Take the material below and reproduce, word for word, only the lines from the line with "This screenshot has height=1507, width=693." through the line with "The image size is (734, 261).".
═══
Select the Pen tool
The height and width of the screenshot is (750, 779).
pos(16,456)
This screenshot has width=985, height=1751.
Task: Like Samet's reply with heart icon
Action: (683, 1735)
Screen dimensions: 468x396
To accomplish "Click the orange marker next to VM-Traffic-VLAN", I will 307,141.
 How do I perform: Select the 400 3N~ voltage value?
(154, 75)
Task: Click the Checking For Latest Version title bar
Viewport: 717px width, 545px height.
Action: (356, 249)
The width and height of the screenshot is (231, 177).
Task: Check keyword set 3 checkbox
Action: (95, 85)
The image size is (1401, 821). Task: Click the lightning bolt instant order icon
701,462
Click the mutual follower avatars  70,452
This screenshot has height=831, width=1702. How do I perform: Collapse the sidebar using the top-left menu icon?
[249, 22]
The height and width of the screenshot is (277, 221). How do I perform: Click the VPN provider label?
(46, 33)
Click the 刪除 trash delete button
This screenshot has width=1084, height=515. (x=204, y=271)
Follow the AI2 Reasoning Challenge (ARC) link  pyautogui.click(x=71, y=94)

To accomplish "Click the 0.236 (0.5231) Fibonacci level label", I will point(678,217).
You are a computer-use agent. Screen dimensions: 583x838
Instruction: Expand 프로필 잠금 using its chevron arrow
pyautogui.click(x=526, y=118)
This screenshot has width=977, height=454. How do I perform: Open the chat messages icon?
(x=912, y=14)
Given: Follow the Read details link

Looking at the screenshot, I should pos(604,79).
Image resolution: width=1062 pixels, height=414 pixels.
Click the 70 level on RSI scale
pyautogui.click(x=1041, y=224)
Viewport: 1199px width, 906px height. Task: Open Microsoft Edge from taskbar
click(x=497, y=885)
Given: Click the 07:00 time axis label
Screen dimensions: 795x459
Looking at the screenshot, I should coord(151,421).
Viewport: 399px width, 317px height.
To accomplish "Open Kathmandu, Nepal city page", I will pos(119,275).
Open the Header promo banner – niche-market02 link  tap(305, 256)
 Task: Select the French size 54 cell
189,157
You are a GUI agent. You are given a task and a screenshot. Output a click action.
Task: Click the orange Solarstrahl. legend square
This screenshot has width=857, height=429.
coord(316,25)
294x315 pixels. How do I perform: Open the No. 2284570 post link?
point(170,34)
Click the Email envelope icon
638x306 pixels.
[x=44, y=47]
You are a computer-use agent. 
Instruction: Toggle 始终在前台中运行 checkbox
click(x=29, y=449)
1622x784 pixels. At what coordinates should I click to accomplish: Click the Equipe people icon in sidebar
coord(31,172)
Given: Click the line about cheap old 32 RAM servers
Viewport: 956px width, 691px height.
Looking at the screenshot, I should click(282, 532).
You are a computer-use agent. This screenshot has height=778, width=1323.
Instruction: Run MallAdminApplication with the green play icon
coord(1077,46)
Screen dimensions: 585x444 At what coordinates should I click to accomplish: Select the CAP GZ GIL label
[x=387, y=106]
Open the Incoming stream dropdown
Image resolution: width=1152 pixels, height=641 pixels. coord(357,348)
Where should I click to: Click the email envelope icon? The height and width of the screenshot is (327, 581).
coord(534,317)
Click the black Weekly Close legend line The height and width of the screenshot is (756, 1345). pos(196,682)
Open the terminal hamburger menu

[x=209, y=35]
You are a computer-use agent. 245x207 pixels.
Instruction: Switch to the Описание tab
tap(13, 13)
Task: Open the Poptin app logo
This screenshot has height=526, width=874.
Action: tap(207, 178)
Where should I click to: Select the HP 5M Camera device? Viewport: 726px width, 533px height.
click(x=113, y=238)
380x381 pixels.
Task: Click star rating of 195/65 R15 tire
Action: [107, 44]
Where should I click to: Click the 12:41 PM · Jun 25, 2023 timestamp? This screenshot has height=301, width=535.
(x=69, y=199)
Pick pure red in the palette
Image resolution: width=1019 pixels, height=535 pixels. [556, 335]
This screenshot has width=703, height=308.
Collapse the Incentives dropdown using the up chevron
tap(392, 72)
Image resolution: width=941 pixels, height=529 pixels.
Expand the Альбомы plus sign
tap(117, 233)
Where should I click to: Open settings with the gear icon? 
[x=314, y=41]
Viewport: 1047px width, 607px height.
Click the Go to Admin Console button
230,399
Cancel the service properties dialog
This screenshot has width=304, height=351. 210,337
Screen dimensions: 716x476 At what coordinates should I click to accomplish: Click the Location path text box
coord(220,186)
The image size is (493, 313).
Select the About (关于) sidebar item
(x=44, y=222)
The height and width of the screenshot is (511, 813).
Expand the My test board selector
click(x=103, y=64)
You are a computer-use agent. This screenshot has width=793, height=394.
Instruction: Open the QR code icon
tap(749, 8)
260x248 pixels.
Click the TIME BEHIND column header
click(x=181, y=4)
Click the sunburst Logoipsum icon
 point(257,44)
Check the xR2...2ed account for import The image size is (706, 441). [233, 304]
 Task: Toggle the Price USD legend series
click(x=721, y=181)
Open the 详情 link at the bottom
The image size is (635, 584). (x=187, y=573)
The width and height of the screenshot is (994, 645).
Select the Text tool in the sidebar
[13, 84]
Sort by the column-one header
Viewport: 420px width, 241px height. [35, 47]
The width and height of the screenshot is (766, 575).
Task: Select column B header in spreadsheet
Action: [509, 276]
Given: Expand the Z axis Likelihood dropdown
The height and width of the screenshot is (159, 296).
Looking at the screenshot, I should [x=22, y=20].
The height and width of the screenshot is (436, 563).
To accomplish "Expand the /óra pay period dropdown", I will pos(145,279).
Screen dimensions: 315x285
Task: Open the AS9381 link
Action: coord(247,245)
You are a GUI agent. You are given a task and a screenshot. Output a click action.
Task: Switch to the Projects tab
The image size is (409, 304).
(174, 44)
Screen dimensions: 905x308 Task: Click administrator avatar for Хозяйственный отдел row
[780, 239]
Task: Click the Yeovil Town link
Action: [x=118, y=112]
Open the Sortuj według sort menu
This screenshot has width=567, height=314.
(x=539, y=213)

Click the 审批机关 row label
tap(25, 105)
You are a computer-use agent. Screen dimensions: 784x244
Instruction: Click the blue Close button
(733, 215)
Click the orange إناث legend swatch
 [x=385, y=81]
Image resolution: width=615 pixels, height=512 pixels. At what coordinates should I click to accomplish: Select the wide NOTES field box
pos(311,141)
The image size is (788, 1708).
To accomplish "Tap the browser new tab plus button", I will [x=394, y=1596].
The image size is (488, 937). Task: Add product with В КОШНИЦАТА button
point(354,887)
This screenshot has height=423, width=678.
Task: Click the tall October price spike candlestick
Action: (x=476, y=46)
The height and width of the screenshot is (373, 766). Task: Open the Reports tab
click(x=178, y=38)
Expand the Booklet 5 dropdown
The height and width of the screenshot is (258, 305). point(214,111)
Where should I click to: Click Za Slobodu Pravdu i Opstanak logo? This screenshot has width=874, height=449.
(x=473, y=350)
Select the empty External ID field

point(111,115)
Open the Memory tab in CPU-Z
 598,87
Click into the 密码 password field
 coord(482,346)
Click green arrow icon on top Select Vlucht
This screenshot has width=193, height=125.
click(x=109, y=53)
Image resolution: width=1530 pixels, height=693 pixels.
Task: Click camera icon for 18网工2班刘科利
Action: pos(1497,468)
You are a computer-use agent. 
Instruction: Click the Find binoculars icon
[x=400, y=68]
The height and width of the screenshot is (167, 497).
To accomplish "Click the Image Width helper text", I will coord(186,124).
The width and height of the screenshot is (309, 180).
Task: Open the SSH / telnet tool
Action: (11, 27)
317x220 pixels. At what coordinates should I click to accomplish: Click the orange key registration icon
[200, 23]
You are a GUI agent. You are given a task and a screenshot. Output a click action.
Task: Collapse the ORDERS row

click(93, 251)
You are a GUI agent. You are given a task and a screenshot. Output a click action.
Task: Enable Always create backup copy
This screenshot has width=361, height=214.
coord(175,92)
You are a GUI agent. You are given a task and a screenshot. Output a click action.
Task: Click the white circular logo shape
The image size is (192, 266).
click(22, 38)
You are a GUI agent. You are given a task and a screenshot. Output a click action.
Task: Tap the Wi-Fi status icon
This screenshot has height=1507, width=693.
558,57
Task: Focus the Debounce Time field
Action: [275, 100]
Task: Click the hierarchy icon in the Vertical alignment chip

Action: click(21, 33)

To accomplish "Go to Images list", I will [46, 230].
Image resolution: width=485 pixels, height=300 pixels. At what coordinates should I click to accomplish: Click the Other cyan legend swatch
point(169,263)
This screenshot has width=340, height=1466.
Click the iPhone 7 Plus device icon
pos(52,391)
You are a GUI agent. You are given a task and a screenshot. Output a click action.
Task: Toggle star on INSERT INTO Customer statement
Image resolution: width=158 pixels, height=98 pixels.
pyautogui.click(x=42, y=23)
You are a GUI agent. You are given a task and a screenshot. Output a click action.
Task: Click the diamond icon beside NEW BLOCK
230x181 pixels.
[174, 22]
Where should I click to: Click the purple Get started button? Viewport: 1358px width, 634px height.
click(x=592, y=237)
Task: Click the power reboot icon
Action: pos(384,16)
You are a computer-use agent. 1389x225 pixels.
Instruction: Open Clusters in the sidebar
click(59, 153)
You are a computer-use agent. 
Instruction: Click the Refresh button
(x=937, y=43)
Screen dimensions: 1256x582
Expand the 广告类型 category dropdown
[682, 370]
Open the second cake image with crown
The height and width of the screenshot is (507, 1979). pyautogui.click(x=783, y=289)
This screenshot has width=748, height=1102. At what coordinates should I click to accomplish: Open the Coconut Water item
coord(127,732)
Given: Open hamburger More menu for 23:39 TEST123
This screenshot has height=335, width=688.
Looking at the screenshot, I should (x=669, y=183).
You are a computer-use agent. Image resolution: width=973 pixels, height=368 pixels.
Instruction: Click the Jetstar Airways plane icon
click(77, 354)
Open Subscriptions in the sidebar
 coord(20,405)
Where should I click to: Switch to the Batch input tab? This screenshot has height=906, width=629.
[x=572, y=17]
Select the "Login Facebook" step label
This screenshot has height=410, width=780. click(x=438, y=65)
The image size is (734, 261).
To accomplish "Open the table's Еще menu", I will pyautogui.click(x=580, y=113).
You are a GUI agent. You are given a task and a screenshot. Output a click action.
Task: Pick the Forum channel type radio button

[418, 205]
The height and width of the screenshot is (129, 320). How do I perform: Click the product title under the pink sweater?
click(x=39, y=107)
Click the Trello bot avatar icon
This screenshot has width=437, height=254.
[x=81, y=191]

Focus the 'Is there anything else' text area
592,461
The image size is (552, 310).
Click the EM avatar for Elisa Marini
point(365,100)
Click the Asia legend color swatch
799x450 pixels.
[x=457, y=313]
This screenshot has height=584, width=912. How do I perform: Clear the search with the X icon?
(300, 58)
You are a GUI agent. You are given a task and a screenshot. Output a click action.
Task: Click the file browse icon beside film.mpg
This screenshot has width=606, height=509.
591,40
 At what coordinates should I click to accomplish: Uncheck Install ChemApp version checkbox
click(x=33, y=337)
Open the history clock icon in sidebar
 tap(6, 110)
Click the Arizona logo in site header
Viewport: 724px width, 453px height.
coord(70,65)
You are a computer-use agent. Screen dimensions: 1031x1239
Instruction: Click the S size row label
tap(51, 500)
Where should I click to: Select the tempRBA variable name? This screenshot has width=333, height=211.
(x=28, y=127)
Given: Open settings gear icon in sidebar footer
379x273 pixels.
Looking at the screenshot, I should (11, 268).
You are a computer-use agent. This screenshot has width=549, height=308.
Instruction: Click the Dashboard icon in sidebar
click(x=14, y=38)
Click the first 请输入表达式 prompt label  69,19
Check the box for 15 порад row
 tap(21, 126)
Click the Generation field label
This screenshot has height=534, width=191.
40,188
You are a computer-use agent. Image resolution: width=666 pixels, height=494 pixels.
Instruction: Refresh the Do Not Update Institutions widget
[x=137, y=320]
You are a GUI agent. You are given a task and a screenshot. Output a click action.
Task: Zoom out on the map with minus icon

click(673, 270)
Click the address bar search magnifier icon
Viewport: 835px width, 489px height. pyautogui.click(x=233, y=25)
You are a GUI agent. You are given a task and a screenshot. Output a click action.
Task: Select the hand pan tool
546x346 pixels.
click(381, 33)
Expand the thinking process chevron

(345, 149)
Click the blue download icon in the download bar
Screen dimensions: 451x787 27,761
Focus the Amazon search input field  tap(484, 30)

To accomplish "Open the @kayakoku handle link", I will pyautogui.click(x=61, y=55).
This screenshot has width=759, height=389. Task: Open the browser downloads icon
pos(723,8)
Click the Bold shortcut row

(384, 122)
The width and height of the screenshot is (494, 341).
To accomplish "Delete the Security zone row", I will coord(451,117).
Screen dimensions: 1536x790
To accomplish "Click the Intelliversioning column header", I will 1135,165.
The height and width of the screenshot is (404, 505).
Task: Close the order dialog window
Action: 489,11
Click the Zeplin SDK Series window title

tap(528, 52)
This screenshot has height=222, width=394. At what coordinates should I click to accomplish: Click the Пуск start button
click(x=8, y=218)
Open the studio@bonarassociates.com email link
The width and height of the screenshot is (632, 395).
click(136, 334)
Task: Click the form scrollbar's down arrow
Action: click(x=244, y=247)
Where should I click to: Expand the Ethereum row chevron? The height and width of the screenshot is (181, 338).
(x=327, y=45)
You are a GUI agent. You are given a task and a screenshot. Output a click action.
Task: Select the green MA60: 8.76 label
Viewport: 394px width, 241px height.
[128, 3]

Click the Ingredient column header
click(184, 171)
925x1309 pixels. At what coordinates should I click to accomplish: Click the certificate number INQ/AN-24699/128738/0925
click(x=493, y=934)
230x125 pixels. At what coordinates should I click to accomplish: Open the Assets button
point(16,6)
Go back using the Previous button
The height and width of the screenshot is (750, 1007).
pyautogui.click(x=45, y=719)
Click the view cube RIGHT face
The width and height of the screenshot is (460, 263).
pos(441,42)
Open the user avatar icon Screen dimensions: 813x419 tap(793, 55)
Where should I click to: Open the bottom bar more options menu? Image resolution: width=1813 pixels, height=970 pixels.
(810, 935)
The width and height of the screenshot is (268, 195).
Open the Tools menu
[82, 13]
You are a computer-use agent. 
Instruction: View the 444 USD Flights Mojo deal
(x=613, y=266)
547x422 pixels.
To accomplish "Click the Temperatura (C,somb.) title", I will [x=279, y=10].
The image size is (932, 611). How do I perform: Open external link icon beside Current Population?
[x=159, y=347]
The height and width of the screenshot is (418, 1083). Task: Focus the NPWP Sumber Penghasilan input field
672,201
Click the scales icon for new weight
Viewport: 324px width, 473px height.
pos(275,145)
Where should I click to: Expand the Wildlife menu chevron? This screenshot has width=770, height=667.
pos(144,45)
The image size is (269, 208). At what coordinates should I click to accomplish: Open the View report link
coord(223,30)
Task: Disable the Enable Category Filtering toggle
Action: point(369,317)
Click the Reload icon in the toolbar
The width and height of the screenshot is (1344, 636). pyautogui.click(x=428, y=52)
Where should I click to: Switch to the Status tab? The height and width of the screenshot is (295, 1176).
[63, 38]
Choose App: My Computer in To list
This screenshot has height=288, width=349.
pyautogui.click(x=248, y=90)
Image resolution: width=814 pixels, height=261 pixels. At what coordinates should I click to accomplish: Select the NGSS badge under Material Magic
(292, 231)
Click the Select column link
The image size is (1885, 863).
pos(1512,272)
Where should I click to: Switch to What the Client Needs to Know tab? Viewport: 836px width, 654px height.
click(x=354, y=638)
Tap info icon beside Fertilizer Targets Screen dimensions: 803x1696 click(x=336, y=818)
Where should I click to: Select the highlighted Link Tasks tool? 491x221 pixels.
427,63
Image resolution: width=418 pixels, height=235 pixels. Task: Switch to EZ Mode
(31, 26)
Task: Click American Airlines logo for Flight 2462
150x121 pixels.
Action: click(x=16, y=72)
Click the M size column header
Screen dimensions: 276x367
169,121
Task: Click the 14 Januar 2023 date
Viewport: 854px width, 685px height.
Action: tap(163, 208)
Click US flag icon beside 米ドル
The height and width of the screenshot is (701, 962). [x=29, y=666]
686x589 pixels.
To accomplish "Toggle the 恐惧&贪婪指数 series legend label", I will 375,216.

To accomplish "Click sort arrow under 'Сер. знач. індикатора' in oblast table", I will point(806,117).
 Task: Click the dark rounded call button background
═══
**Completed exercise:**
This screenshot has height=1507, width=693.
558,57
Task: Focus the Debounce Time field
Action: [275, 100]
Task: Click the hierarchy icon in the Vertical alignment chip

Action: click(21, 33)

To accomplish "Go to Images list", I will [46, 230].
Image resolution: width=485 pixels, height=300 pixels. At what coordinates should I click to accomplish: Click the Other cyan legend swatch
point(169,263)
This screenshot has width=340, height=1466.
Click the iPhone 7 Plus device icon
pos(52,391)
You are a GUI agent. You are given a task and a screenshot. Output a click action.
Task: Toggle star on INSERT INTO Customer statement
Image resolution: width=158 pixels, height=98 pixels.
pyautogui.click(x=42, y=23)
You are a GUI agent. You are given a task and a screenshot. Output a click action.
Task: Click the diamond icon beside NEW BLOCK
230x181 pixels.
[174, 22]
Where should I click to: Click the purple Get started button? Viewport: 1358px width, 634px height.
click(x=592, y=237)
Task: Click the power reboot icon
Action: pos(384,16)
You are a computer-use agent. 1389x225 pixels.
Instruction: Open Clusters in the sidebar
click(59, 153)
You are a computer-use agent. 
Instruction: Click the Refresh button
(x=937, y=43)
Screen dimensions: 1256x582
Expand the 广告类型 category dropdown
[682, 370]
Open the second cake image with crown
The height and width of the screenshot is (507, 1979). pyautogui.click(x=783, y=289)
This screenshot has width=748, height=1102. At what coordinates should I click to accomplish: Open the Coconut Water item
coord(127,732)
Given: Open hamburger More menu for 23:39 TEST123
This screenshot has height=335, width=688.
Looking at the screenshot, I should (x=669, y=183).
You are a computer-use agent. Image resolution: width=973 pixels, height=368 pixels.
Instruction: Click the Jetstar Airways plane icon
click(77, 354)
Open Subscriptions in the sidebar
 coord(20,405)
Where should I click to: Switch to the Batch input tab? This screenshot has height=906, width=629.
[x=572, y=17]
Select the "Login Facebook" step label
This screenshot has height=410, width=780. click(x=438, y=65)
The image size is (734, 261).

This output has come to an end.